Below them, from the distant lower floor, there came the faint scrape of a chair and what sounded very much like Dylan's voice getting too loud again before being shushed into silence.

The sound made Sheila close her eyes briefly.

A hint of fond exasperation crossed her face.

"Somehow," she muttered, "it feels wrong that we just had a conversation this serious while Dylan is definitely down there making Ariana's life harder."

"He usually is."

She shot him a look.

"You say that like it's normal."

"It is."

That made her huff the faintest laugh.

For a few seconds more, they remained there at the railing, side by side, both looking down into the quiet order of the library below.

The conversation had not solved anything.

Not yet.

No final answer had been given.

No promise had been made.

And yet, something important had still happened.

A line had been crossed.

Not one of hostility, but of trust.

Of responsibility.

Of the kind of understanding that did not come easily, and certainly not between two people like them.

Eventually, Sheila pushed away from the railing.

"We should go back before Dylan says something so outrageous that Ariana actually dies from embarrassment."

"She'll survive."

"Dylan might not."

That drew another almost-smile from Liam.

She noticed it this time more clearly.

And for some reason, that small thing made her own expression soften again.

As she turned to start walking, she paused.

Then looked back at him.

"Liam."

He stopped.

"…Yeah?"

Her eyes held his for a brief moment.

"I haven't answered you yet," she said. "But… thank you for asking me directly."

He said nothing.

She continued.

"You could've tried to do this in a more distant way.
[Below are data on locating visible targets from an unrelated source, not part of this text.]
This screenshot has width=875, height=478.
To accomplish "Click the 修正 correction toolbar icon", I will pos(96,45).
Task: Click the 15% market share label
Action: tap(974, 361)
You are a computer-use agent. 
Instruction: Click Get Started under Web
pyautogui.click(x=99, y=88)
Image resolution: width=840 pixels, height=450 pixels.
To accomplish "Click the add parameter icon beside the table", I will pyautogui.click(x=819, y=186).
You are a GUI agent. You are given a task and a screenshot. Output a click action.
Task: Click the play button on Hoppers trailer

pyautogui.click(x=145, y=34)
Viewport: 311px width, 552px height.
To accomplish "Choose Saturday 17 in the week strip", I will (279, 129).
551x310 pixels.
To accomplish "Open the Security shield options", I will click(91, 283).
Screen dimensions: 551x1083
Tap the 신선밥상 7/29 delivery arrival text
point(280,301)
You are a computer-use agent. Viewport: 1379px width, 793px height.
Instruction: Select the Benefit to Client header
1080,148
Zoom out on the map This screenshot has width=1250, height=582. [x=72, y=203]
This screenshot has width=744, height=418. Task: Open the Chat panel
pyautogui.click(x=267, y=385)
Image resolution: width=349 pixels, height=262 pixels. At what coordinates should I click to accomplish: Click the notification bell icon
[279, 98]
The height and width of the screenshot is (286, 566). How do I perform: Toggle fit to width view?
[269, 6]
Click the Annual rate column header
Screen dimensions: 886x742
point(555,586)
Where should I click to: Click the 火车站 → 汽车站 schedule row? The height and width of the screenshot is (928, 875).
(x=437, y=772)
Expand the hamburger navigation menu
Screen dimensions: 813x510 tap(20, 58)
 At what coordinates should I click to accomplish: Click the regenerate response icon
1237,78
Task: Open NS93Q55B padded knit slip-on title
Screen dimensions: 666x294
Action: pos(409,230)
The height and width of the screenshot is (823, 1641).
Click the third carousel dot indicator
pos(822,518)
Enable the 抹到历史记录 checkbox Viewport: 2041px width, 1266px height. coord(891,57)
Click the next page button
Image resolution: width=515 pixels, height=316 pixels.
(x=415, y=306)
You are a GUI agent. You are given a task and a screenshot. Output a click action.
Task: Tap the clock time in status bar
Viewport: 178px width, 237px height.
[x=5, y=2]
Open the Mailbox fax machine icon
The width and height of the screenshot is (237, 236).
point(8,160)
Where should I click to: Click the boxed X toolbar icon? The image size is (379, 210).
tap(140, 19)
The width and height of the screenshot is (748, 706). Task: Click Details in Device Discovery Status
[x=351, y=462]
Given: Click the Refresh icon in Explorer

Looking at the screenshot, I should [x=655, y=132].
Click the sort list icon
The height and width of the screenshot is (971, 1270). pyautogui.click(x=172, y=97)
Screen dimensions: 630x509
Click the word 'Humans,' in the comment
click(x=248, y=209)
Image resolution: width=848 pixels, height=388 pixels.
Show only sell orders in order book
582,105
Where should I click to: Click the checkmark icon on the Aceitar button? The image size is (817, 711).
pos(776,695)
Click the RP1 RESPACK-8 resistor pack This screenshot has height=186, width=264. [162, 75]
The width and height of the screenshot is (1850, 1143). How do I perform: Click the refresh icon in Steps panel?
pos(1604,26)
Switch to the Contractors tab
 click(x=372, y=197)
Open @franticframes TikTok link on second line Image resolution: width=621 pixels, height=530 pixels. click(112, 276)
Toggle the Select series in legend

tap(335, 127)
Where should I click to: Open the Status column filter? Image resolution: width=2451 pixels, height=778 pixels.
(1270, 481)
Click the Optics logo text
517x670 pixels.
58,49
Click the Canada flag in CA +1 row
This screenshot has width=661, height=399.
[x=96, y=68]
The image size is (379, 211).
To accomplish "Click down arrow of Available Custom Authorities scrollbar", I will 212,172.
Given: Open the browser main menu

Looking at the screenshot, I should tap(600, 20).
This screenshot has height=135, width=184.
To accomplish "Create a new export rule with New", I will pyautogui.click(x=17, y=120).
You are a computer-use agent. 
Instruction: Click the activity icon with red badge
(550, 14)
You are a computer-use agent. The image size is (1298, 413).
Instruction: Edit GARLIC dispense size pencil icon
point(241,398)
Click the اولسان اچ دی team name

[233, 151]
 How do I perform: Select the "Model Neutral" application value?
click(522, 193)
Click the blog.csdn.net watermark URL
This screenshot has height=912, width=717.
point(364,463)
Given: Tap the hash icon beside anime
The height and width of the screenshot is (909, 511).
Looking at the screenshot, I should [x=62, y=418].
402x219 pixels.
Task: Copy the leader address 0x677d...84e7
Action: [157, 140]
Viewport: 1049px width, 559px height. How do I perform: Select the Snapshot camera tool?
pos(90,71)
Through politics. Through manipulation. Through someone easier to use."

Her gaze sharpened—not suspiciously, but with meaning.

"But you came to me yourself."

A brief pause.

"That matters."

Liam looked at her quietly.

Then gave the slightest nod.

"I know."

For some reason, that answer felt fitting.

Nothing overly dramatic.

Nothing unnecessarily softened.

Just an acknowledgment.

Sheila turned away again, and this time the two of them began walking back toward the staircase.

Their footsteps remained quiet against the wooden floor, blending into the calm hush of the library.

And though neither of them said another word before descending, the distance between them no longer felt the same as when they had come up.